> **Exercise goal**
Beginning at the line with "Click the green plus add element icon", output each line to the end of the listing below exactly, please.

____________

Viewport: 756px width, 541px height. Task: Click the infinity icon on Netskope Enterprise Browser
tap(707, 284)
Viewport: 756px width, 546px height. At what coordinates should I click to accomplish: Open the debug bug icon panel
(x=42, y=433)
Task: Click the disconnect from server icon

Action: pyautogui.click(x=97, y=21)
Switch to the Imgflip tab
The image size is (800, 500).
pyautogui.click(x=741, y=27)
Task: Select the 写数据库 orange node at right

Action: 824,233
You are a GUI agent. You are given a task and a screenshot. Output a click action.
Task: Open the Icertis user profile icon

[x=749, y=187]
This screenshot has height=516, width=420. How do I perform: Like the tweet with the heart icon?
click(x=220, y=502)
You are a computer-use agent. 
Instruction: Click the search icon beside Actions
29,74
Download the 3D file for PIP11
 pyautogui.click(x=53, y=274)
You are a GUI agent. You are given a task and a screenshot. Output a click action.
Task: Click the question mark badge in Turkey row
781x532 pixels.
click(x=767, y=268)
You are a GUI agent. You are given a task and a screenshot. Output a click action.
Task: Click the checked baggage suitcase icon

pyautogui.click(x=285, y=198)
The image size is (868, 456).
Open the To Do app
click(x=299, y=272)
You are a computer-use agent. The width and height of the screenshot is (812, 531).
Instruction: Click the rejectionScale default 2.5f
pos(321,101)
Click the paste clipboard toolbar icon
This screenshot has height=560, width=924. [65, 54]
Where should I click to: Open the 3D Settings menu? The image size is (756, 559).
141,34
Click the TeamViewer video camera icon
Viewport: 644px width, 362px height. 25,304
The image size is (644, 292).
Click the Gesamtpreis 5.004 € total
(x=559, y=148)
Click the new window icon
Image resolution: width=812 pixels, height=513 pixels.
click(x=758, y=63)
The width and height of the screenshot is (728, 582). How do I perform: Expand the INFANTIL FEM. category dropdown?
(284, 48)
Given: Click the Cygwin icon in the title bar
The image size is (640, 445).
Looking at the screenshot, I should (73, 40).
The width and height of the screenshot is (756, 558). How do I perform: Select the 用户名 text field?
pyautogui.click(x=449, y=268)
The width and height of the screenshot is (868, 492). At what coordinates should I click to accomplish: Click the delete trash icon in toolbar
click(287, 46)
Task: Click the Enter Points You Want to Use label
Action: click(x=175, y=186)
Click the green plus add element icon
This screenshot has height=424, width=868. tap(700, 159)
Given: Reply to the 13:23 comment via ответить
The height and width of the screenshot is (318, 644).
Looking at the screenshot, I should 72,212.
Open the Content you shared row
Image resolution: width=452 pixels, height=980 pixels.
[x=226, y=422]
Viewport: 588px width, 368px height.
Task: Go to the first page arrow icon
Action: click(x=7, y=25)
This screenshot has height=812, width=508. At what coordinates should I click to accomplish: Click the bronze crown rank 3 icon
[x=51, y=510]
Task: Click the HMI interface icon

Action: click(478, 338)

____________

> **Exercise solution**
Click the green plus add element icon
This screenshot has height=424, width=868. tap(700, 159)
Given: Reply to the 13:23 comment via ответить
The height and width of the screenshot is (318, 644).
Looking at the screenshot, I should 72,212.
Open the Content you shared row
Image resolution: width=452 pixels, height=980 pixels.
[x=226, y=422]
Viewport: 588px width, 368px height.
Task: Go to the first page arrow icon
Action: click(x=7, y=25)
This screenshot has height=812, width=508. At what coordinates should I click to accomplish: Click the bronze crown rank 3 icon
[x=51, y=510]
Task: Click the HMI interface icon

Action: click(478, 338)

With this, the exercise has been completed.